Sunday, February 26, 2017

This is Your Story to Write

I'm finally sitting down to write about some thoughts that have been swirling around my mind for the past few months.  I've whittled it down to a combination of thoughts surrounding the characters in our lives, how they attempt to influence our experiences and the ultimate belief that they're simply our stories to write.
"With every passing day, we add a page to our personal story, an illustrative script that casts our character shaped by an implacable external environment and fashioned by our supple state of inwardness." ~ Kilroy J. Oldster
This is an obvious topic, surely, and perhaps one that needn't even be written about.  Just more fodder to cultivate a positive mindset, maybe?  But what I've been working to wrap my mind around is the idea that we all have some central theme we're working towards, writing our stories, and we have both protagonists and antagonists at work throughout.  The key point to understand is that we can take something away from both of them.

You would think the presence of these characters in our stories would be easy to spot; diametrically opposed characters in a tug of war for our attention.  But sadly, they are sometimes not.  Perhaps the difficulty arises from an idea that our stories are works in progress, not yet set in ink on the pages we call our days.  And, so perhaps an irresistible companion to life's fluidity defense is the idea that our protagonists and antagonists work to lure us along in their developing stories also.  They, too, are on their own journeys writing their tales, but the moment their lives intersect ours it becomes an allegory to us.
"When you realize the influence in your life is the work of craftsmen, it becomes imperative to your existence to break free of their stories and write your own." ~ me
The protagonists and antagonists influence us by casting upon us some pretense, or ulterior objective, but I argue they might not be the ways we expect.  This isn't meant to sound skeptical of everything and everyone, but more just to cause awareness.  It's important to be aware that influence and the underlying pretense detract from our stories.  The stories we pen for ourselves flow from our own minds, befouled or purified by our experiences, into and through our hearts before finding their way down through our hands to the pens we hold.  These are our stories to write.  So I say, fear the protagonists but love the antagonists!

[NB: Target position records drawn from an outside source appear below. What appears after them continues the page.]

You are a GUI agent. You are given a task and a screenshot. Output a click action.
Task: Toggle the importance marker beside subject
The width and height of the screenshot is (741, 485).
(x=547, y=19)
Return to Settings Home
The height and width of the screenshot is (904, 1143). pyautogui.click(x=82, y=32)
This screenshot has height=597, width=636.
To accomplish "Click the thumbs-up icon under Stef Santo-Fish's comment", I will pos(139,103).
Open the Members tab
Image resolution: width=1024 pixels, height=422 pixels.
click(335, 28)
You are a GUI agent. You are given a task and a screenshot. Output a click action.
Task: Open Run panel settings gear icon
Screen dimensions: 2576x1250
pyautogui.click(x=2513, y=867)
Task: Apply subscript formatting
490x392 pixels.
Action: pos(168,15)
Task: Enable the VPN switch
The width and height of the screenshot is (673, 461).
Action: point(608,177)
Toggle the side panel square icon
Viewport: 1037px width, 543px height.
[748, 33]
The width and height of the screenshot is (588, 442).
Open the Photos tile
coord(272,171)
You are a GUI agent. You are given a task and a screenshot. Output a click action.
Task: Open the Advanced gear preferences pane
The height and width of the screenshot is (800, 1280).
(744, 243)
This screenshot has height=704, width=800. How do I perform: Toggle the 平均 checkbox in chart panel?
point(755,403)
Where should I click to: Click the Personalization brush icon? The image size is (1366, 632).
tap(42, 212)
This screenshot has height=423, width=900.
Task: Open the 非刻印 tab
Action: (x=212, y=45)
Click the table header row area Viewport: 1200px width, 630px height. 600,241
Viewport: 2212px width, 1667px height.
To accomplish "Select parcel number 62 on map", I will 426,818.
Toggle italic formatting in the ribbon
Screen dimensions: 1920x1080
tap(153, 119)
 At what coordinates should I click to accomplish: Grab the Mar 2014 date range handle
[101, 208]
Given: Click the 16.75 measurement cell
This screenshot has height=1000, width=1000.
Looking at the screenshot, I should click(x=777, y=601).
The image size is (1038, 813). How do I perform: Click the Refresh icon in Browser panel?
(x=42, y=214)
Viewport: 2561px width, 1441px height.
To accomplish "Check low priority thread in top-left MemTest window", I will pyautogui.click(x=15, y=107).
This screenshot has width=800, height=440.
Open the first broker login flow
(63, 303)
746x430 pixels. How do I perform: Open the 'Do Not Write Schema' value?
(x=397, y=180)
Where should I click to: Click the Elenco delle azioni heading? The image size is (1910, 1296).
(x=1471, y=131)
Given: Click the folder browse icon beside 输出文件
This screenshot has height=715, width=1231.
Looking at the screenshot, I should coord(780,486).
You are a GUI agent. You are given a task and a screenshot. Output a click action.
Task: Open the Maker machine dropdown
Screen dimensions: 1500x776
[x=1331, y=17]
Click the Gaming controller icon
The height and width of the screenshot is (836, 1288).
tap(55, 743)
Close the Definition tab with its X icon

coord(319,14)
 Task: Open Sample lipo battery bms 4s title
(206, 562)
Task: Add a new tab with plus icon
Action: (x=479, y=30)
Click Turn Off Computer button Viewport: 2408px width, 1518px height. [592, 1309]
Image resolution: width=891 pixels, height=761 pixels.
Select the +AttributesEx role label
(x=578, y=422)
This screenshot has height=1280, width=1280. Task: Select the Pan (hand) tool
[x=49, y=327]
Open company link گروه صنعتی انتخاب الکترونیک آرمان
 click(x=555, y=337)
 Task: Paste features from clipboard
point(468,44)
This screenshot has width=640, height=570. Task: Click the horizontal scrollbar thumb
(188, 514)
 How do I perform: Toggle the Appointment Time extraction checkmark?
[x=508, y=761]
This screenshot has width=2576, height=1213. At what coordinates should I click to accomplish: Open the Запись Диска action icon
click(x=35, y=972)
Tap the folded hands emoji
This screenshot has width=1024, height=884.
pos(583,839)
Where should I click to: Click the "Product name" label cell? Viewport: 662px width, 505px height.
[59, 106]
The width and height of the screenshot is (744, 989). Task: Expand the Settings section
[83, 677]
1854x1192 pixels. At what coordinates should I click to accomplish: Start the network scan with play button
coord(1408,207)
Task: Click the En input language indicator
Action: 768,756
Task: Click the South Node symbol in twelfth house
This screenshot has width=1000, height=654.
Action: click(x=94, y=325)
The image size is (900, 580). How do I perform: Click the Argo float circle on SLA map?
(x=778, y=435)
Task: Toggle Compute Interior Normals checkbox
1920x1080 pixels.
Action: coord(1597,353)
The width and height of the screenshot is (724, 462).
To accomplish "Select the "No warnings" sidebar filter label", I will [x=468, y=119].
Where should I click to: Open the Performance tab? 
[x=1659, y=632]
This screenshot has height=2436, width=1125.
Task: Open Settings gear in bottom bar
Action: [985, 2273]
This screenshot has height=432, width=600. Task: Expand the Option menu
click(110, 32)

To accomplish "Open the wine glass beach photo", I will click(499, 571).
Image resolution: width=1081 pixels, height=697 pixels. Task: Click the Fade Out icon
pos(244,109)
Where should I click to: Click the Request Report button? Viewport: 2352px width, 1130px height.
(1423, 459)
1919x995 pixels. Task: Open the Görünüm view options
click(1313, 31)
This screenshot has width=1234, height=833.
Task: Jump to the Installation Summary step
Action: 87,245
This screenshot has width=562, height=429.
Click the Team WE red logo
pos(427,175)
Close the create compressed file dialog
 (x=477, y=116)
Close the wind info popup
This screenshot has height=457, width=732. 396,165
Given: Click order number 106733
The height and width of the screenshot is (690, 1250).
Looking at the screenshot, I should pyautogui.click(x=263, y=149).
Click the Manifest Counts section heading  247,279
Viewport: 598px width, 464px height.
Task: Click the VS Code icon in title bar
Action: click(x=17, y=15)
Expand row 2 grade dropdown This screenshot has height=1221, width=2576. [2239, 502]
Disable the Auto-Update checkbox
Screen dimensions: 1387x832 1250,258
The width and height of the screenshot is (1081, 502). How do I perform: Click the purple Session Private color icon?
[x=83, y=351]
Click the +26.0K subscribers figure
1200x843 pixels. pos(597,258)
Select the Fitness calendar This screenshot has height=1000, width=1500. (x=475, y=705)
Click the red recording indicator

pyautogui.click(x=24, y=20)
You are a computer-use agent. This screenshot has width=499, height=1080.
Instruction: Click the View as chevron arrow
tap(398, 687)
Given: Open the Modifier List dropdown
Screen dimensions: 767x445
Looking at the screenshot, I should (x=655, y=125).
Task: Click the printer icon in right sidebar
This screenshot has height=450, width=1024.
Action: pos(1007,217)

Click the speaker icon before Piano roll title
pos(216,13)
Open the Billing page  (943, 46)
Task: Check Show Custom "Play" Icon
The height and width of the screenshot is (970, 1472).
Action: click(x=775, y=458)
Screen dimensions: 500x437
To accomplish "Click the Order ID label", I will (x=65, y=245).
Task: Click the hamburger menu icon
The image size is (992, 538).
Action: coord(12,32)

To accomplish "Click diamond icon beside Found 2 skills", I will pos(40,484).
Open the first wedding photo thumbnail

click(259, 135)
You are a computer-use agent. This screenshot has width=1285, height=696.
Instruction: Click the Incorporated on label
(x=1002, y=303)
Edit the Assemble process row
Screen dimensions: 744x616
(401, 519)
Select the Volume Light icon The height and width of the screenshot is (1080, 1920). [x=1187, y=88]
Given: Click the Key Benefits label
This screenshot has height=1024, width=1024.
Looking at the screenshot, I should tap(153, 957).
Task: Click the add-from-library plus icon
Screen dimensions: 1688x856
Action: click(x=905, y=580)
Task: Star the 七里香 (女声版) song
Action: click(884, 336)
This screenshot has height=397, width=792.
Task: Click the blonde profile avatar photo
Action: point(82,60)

The protagonists, who we expect to be ourselves, are more often others who purport to help us along in the direction that we suggest we'd like to go.  Bear in mind this is a work in progress for us so the character development (i.e. us) is also a work in progress.  For this arrangement to work, we must always retain control of the pen.  It's far too easy to relinquish control of the very tool used to scribe this life to someone who seems to have a better idea of the path to take.  The day-to-day experiences coupled with the mindset and purpose we weave together can only come from us.  True, others have forged seemingly similar paths on their way to achievement but it's actually as close to impossible as it gets that these folks started at the exact same point and position in life, faced the same challenges and opportunities, made the same preceding choices and continued at the same pace.  We are all miracles that began before our parents even met, so the reality exists that every step in this process is as uniquely individualized as we are.  Never relinquish control of the pen and approach with caution the ones who want to show us an easier way!!!
"He that struggles with us strengthens our nerves, and sharpens our skill. Our antagonist is our helper." ~ Edmund Burke
The antagonists, on the other hand, are rather easy to identify but we sometimes fail to recognize the role they play.  By the very definition of an antagonist, we're prepared to meet hostility so the human reaction is likely fight or flight.  Fight or defend at all costs; flight or abandon the effort.  But, I say view the antagonists merely as analysts of our plans.  The fight or flight mentality suggests imagery of a confrontation whereby some thing is at risk of loss.  Yet, let's agree on the fluidity aspect of this work in progress.  Criticism from antagonists is an opportunity to test the validity and logic of our themes.  The protagonists won't offer this anti-advocate point of view.  While we might believe this fight or flight mentality would best prepare us for the critical inspections of the antagonists, it's actually a fallacious predisposition.  There is no thing to protect or flee.  There is nothing other than our next reaction to the world that matters when we pen our story.  Absorb the insight from the antagonists once you uncloak the seed of positivity.  It's always hidden in there!!!

The characters at play in our stories are as vital to the development as the environment itself.  But again, the stories we write are our own individual accounts of triumph and tragedy.  And at the end of the story, there is just one name attesting to the truth contained within...yours!  This is your story to write.